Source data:
_ _ _ _ _ _ _

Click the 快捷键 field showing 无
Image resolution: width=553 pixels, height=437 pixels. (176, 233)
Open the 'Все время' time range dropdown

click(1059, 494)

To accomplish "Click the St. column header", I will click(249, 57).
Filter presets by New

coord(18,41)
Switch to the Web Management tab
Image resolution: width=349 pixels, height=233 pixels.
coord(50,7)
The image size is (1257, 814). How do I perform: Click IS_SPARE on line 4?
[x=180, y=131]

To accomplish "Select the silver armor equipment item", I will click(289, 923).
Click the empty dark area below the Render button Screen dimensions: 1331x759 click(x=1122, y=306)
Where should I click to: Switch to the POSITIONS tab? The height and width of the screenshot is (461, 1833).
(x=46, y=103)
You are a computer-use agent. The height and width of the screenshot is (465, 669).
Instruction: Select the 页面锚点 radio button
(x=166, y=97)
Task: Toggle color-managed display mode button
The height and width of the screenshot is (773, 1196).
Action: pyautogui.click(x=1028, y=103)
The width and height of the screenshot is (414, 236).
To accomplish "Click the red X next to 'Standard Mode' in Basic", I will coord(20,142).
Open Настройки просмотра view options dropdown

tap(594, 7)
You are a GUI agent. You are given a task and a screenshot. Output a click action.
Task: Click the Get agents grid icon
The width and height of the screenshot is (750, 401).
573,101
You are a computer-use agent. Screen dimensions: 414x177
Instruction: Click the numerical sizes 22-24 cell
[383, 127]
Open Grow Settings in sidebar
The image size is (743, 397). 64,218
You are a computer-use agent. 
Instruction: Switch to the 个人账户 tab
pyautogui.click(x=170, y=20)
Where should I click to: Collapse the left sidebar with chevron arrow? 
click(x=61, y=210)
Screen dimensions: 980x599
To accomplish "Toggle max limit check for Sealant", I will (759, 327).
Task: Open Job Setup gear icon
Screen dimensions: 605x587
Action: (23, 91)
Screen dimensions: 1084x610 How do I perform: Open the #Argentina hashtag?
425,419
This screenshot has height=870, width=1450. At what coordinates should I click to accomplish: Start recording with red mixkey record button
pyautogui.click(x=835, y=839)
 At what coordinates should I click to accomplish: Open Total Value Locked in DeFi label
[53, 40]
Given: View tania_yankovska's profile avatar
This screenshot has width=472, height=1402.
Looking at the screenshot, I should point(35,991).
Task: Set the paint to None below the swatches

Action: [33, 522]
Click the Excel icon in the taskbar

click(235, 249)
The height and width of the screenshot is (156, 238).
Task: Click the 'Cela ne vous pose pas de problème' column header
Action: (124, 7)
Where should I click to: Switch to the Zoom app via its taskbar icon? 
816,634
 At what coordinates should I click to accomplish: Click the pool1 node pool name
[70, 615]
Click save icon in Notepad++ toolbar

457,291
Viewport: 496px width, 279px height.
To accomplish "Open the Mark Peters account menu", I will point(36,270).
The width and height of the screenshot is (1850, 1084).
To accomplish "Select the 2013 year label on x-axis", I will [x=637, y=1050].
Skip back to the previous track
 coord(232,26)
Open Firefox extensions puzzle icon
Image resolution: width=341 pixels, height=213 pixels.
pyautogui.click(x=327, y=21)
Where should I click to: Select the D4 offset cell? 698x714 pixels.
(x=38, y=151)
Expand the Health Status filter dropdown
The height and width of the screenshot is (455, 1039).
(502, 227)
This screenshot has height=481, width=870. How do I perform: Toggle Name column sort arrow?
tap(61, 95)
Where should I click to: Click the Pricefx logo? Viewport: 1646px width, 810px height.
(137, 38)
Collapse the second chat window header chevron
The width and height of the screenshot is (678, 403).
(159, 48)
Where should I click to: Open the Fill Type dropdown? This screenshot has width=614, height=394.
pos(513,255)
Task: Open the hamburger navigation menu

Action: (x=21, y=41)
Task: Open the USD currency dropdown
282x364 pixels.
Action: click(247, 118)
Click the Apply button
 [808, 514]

_ _ _ _ _ _ _

Print all of the lines above without changing anything.

Click the 快捷键 field showing 无
Image resolution: width=553 pixels, height=437 pixels. (176, 233)
Open the 'Все время' time range dropdown

click(1059, 494)

To accomplish "Click the St. column header", I will click(249, 57).
Filter presets by New

coord(18,41)
Switch to the Web Management tab
Image resolution: width=349 pixels, height=233 pixels.
coord(50,7)
The image size is (1257, 814). How do I perform: Click IS_SPARE on line 4?
[x=180, y=131]

To accomplish "Select the silver armor equipment item", I will click(289, 923).
Click the empty dark area below the Render button Screen dimensions: 1331x759 click(x=1122, y=306)
Where should I click to: Switch to the POSITIONS tab? The height and width of the screenshot is (461, 1833).
(x=46, y=103)
You are a computer-use agent. The height and width of the screenshot is (465, 669).
Instruction: Select the 页面锚点 radio button
(x=166, y=97)
Task: Toggle color-managed display mode button
The height and width of the screenshot is (773, 1196).
Action: pyautogui.click(x=1028, y=103)
The width and height of the screenshot is (414, 236).
To accomplish "Click the red X next to 'Standard Mode' in Basic", I will coord(20,142).
Open Настройки просмотра view options dropdown

tap(594, 7)
You are a GUI agent. You are given a task and a screenshot. Output a click action.
Task: Click the Get agents grid icon
The width and height of the screenshot is (750, 401).
573,101
You are a computer-use agent. Screen dimensions: 414x177
Instruction: Click the numerical sizes 22-24 cell
[383, 127]
Open Grow Settings in sidebar
The image size is (743, 397). 64,218
You are a computer-use agent. 
Instruction: Switch to the 个人账户 tab
pyautogui.click(x=170, y=20)
Where should I click to: Collapse the left sidebar with chevron arrow? 
click(x=61, y=210)
Screen dimensions: 980x599
To accomplish "Toggle max limit check for Sealant", I will (759, 327).
Task: Open Job Setup gear icon
Screen dimensions: 605x587
Action: (23, 91)
Screen dimensions: 1084x610 How do I perform: Open the #Argentina hashtag?
425,419
This screenshot has height=870, width=1450. At what coordinates should I click to accomplish: Start recording with red mixkey record button
pyautogui.click(x=835, y=839)
 At what coordinates should I click to accomplish: Open Total Value Locked in DeFi label
[53, 40]
Given: View tania_yankovska's profile avatar
This screenshot has width=472, height=1402.
Looking at the screenshot, I should point(35,991).
Task: Set the paint to None below the swatches

Action: [33, 522]
Click the Excel icon in the taskbar

click(235, 249)
The height and width of the screenshot is (156, 238).
Task: Click the 'Cela ne vous pose pas de problème' column header
Action: (124, 7)
Where should I click to: Switch to the Zoom app via its taskbar icon? 
816,634
 At what coordinates should I click to accomplish: Click the pool1 node pool name
[70, 615]
Click save icon in Notepad++ toolbar

457,291
Viewport: 496px width, 279px height.
To accomplish "Open the Mark Peters account menu", I will point(36,270).
The width and height of the screenshot is (1850, 1084).
To accomplish "Select the 2013 year label on x-axis", I will [x=637, y=1050].
Skip back to the previous track
 coord(232,26)
Open Firefox extensions puzzle icon
Image resolution: width=341 pixels, height=213 pixels.
pyautogui.click(x=327, y=21)
Where should I click to: Select the D4 offset cell? 698x714 pixels.
(x=38, y=151)
Expand the Health Status filter dropdown
The height and width of the screenshot is (455, 1039).
(502, 227)
This screenshot has height=481, width=870. How do I perform: Toggle Name column sort arrow?
tap(61, 95)
Where should I click to: Click the Pricefx logo? Viewport: 1646px width, 810px height.
(137, 38)
Collapse the second chat window header chevron
The width and height of the screenshot is (678, 403).
(159, 48)
Where should I click to: Open the Fill Type dropdown? This screenshot has width=614, height=394.
pos(513,255)
Task: Open the hamburger navigation menu

Action: (x=21, y=41)
Task: Open the USD currency dropdown
282x364 pixels.
Action: click(247, 118)
Click the Apply button
 [808, 514]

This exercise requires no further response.